KANSAS CITY, Mo. — Rapid COVID-19 spread is causing problems within the Kansas City, Missouri, Fire Department.
Last week, more than 10% of field personnel were out due to COVID-19, causing a shortage in the department.
“When we get a few people back we have a quite few go off so it’s just a moving target,” said KCFD Assistant Fire Chief Jimmy Walker.
Walker said the shortage is driving up the department’s overtime costs because firefighters who are not being affected by COVID-19 are having to fill in vacancies and work longer shifts.
“We’ve got overtime nonstop, and we really are just trying to make sure that all of our people have what they need to be able to make it through,” Walker said.
According to KCFD, services aren’t being disrupted by the shortage.
Departments across the country, in particular the West Coast, are dealing with a similar problem.
Some departments, including the San Diego Fire Department, have activated “emergency brown-out” plans where they shut down companies for a limited amount of time.
Walker said his department is nowhere near dealing with a similar scenario.
“What we are doing is working so we are planning on continuing the course that we are on, and I believe with the vaccination rate that we have, we aren't going to reach that critical point,” Walker said.
More than 80% of KCFD staff are vaccinated, and at this time, no vaccine requirements have been implemented by the department. Mask use is also being encouraged to combat the issue.
“We have no serious injury and serious illnesses, there is no one hospitalized and the people that are vaccinated are coming to work quickly,” Walker said.

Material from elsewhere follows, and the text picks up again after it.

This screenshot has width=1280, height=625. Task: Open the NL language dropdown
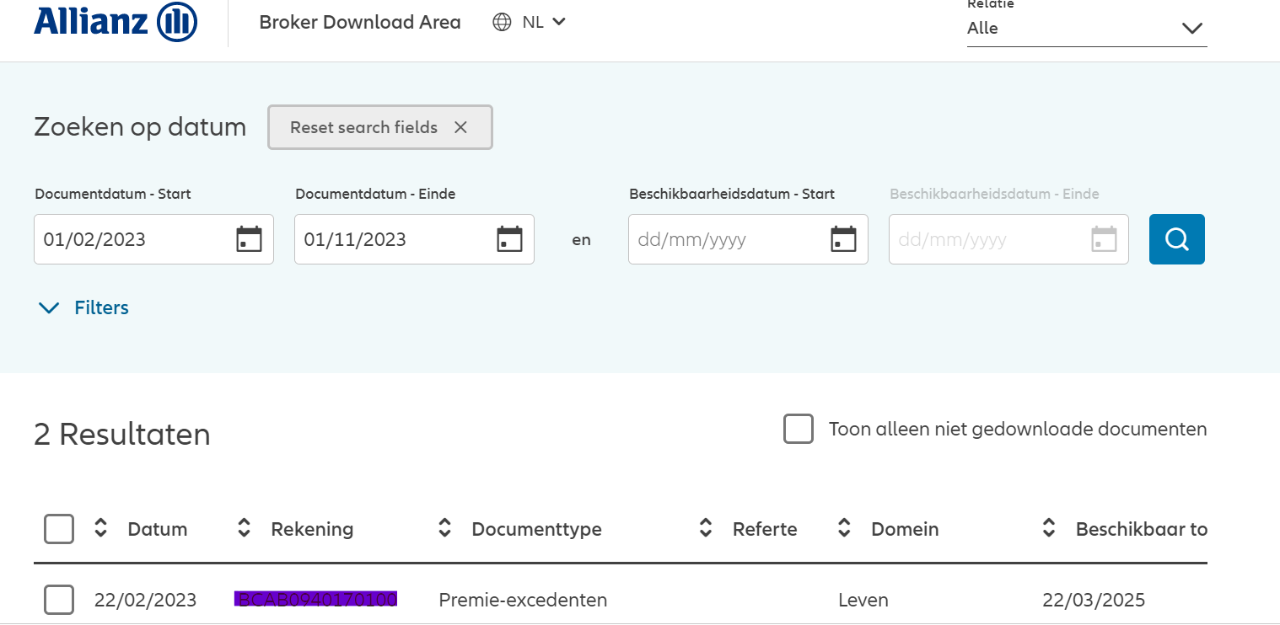[545, 22]
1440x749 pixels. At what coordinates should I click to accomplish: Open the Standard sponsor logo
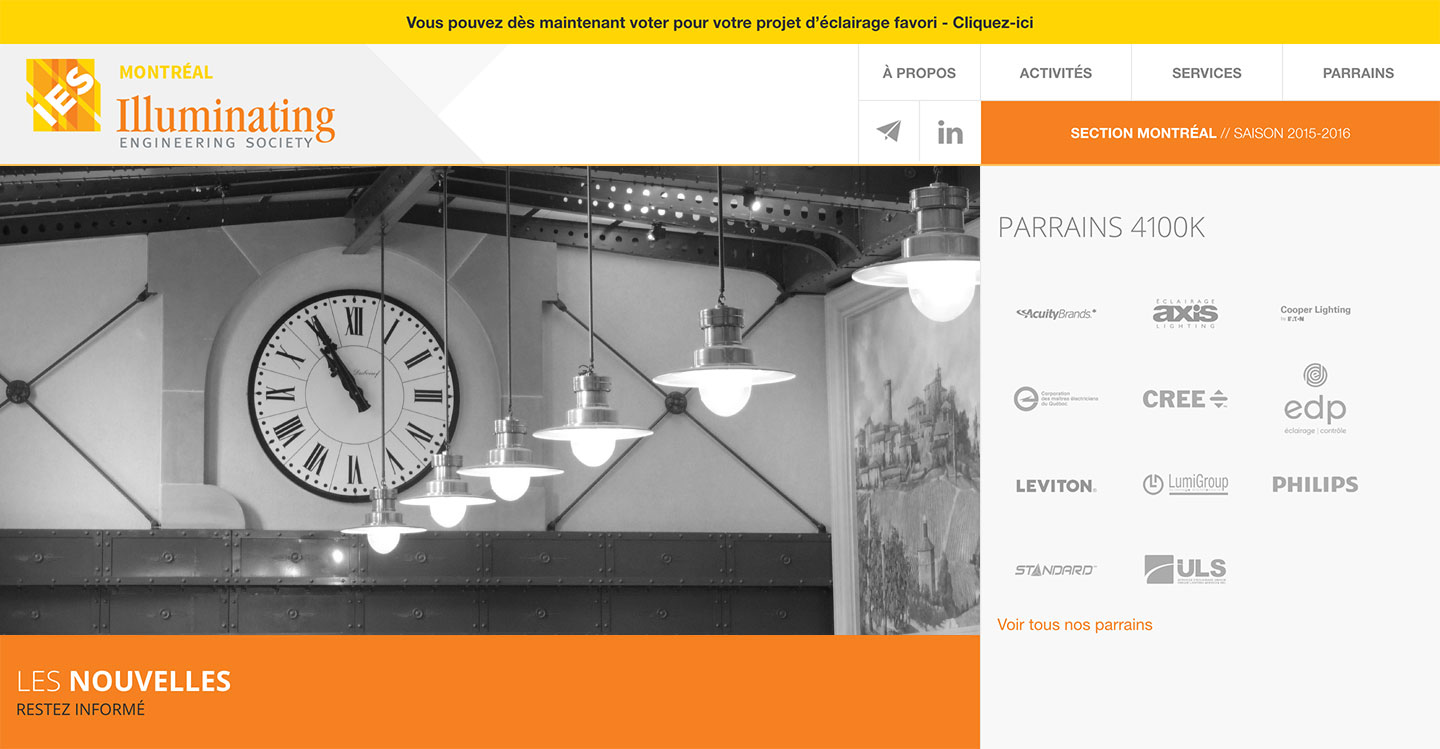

The department is planning on hosting a vaccine clinic in conjunction with the Jackson County Health Department starting Jan. 12.
The clinic is open to the public and will go on for the next six weeks, every Wednesday and Thursday from 8 a.m. until noon.
KCFD is encouraging staff to take advantage of the clinic and get their booster shot.
“We are planning a booster clinic, for those who haven’t been boosted yet and also those who haven't and wish to become vaccinated,” Walker said. “Besides the normal clinic that we’re going to have outside, we are going to do one internally to encourage the booster shot.”
KSHB 41 News reached out to other departments in the metro including the Kansas City, Kansas; Lee Summit and Overland Park Fire Departments. All said they are also experiencing COVID-19 related shortages and overtime costs are slightly or significantly up, but services aren't being affected.